Getaway House sets up simple cabins within a couple of hours’ drive of a major metro area and pitches its woodsy locales and unplugged chill vibes to stressed-out cityfolk. 

Elevators, hallways, front desks, breakfast buffets, shared air—these routine trappings of hotel travel suddenly all seem like opportunities for the spread of the novel coronavirus.

Last summer’s opening of a Mount Adams location of Getaway House Inc., then, has turned out to be most fortuitous. Launched on the East Coast as a grad school project in 2015 and hyped on Shark Tank, Getaway House sets up simple cabins within a couple of hours’ drive of a major metro area and pitches its woodsy locales and unplugged chill vibes to stressed-out cityfolk. Guests reserve online and are sent directions and a door code before their stay, no physical keys or human interaction required.
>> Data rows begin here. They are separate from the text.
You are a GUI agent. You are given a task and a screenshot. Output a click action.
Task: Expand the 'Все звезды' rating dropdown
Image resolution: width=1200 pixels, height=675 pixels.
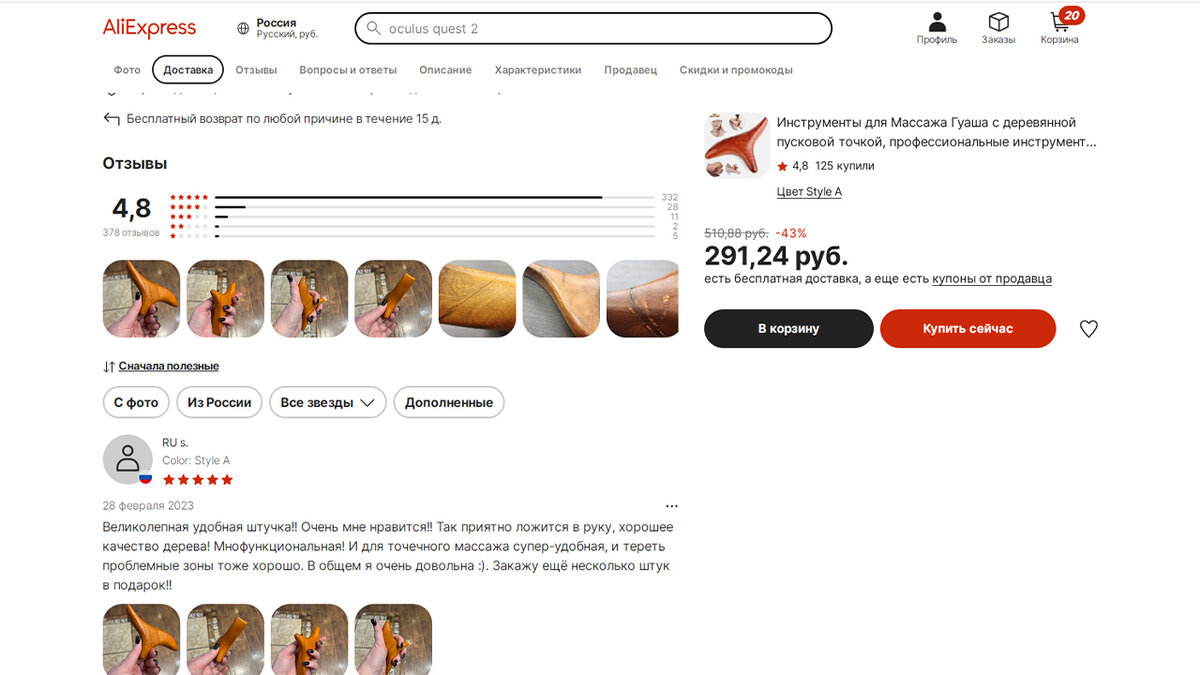[327, 402]
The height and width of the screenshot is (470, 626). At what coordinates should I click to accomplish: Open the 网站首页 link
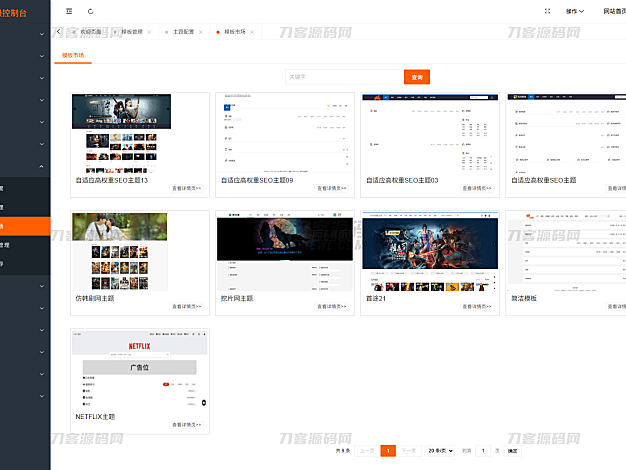614,11
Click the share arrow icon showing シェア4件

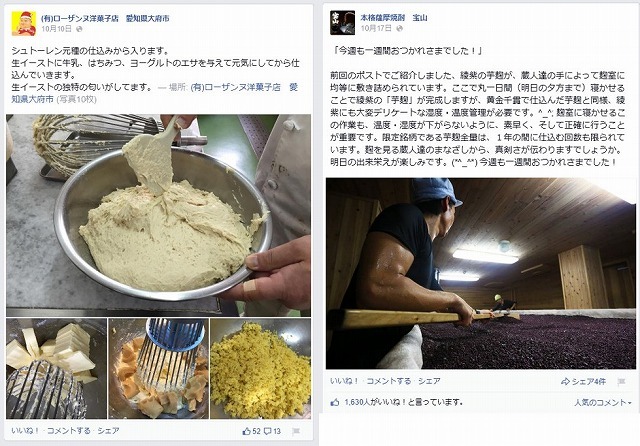[x=565, y=382]
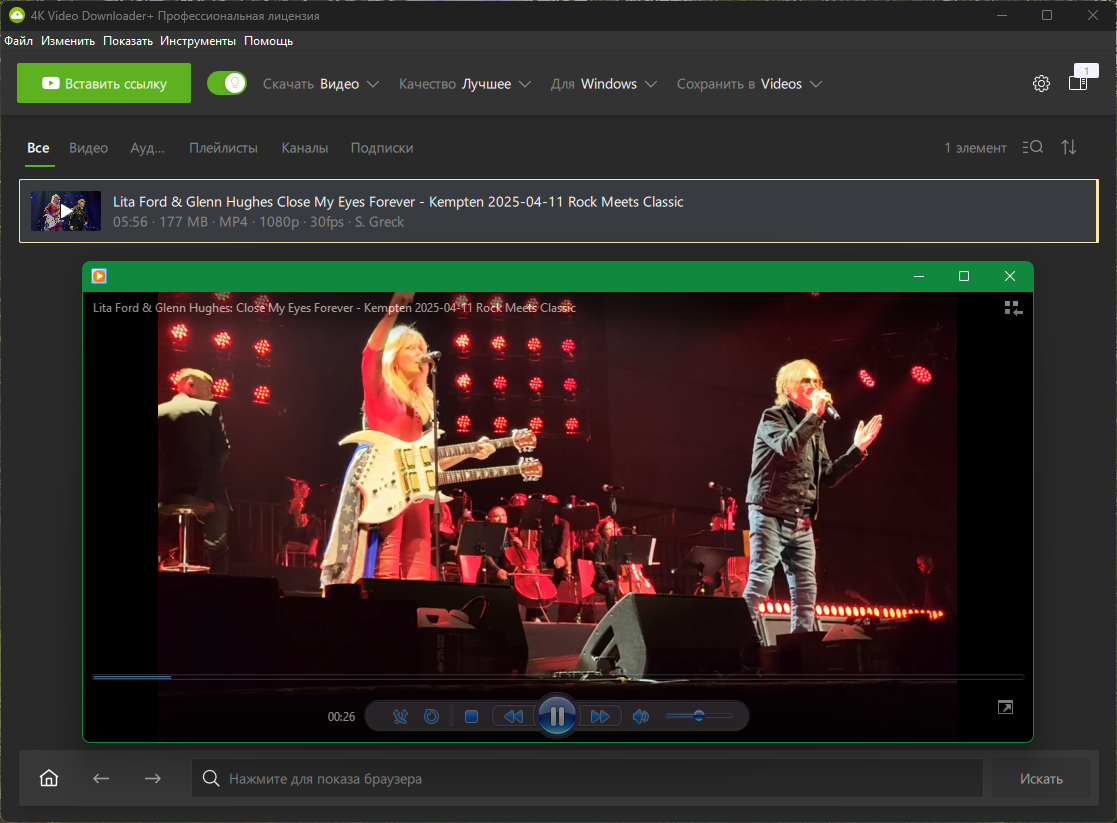Image resolution: width=1117 pixels, height=823 pixels.
Task: Go to browser home with house icon
Action: pos(49,778)
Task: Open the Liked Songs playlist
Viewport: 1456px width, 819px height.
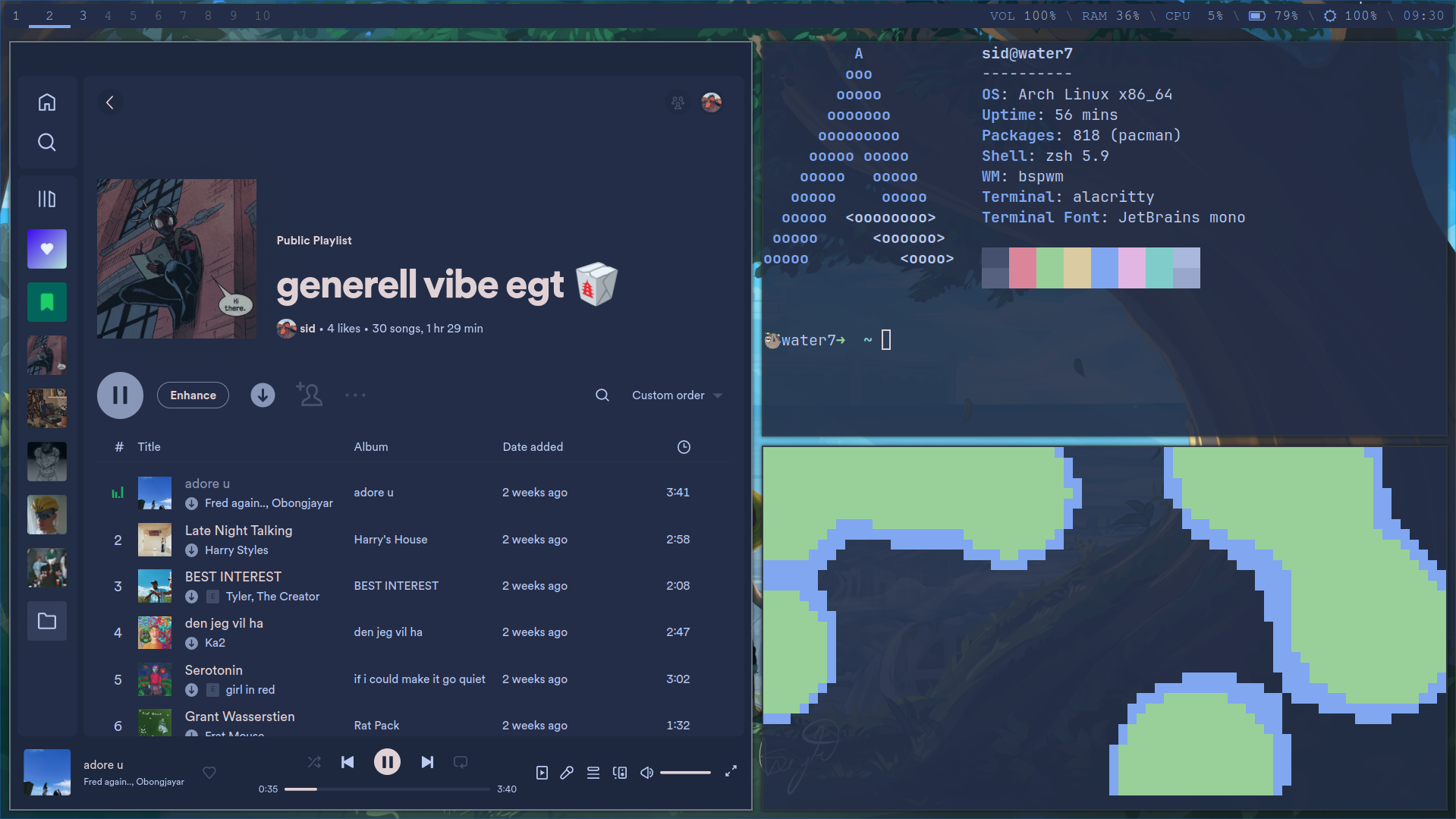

Cabins sleep two or four, with the extra capacity coming in the form of a sleeping loft with a second queen mattress.

The units get around a lot of cost-heavy building codes by being, technically, trailers. The towable “houses,” some with Twin Peaks–themed names and running $99–299 depending on demand, are set so the picture-window views are full of trees, not other people. Pine-lined walls make the inside cozy, though any carpenters in your party will wish they’d brought sandpaper to do some finish work. There’s a picnic table outside, and Adirondack chairs arranged around a fire ring with a cooking grate. (Charcoal is OK, but crackling campfires are verboten this summer thanks to Klickitat County’s season-long burn ban.)

Cabins come with made beds, cooking supplies (but BYO coffeemaker), toilet paper and towels in the bathroom, tampons, lighters, a s’mores kit, a refrigerator, a two-burner stove, heat and AC, a minibar-style tray of snacks for sale, and aggressively themed reading material, from The Illustrated Walden to the founders’ own heavily annotated treatise on the value of tech-free nature experiences. A “Cellphone Lockbox” invites you to “forget” your phone in favor of “a true escape,” though the Bluetooth option on the radio sends a different message (as does the wireless router hidden among the utilities). Cabins sleep two or four, with the extra capacity coming in the form of a sleeping loft with a second queen mattress. Be ready to repeatedly warn children about sharp corners and low clearance. Inevitable head bonks aside, the faux-camping experience is a pleasant one, holed up in a tidy cabin with a table for board games and no RV-er neighbors running noisy generators all night.